Assigned task: Repeat the listing verbatim. Drop any pictures.

§

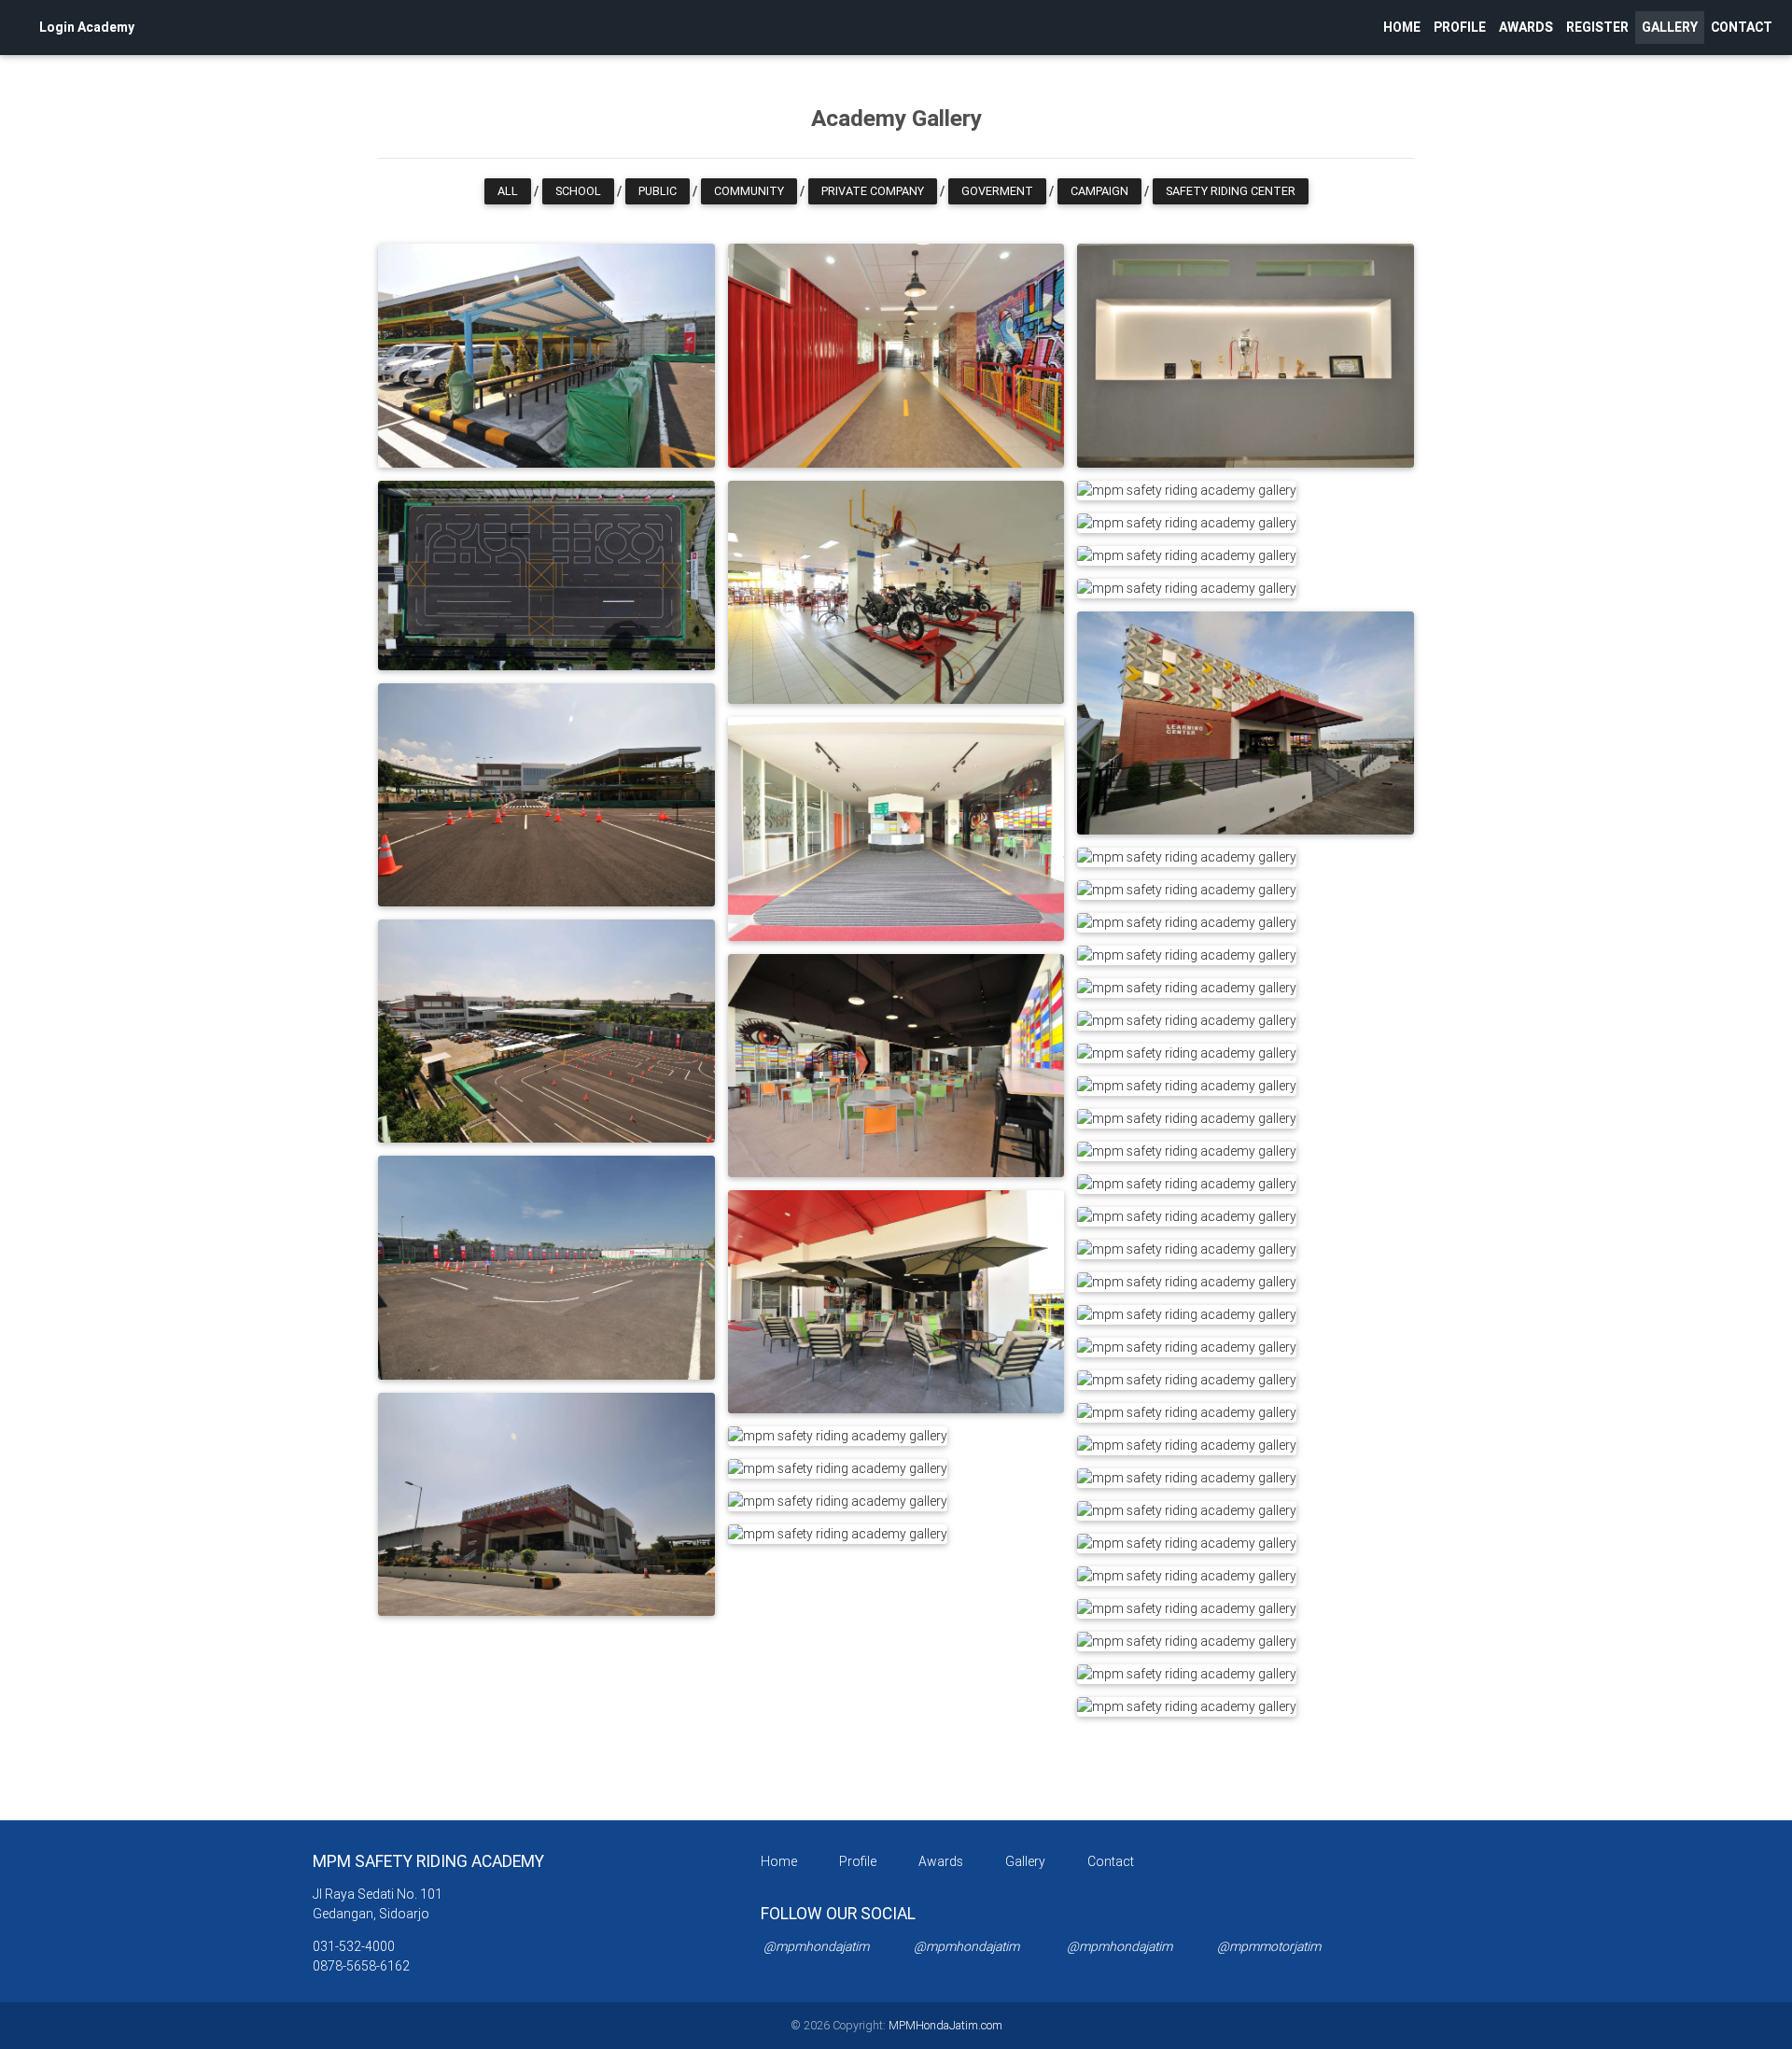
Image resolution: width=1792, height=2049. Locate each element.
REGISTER (1600, 27)
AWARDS (1526, 27)
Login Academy (86, 27)
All (507, 191)
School (578, 191)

§

Result of the task:
Image resolution: width=1792, height=2049. Locate each element.
REGISTER (1600, 27)
AWARDS (1526, 27)
Login Academy (86, 27)
All (507, 191)
School (578, 191)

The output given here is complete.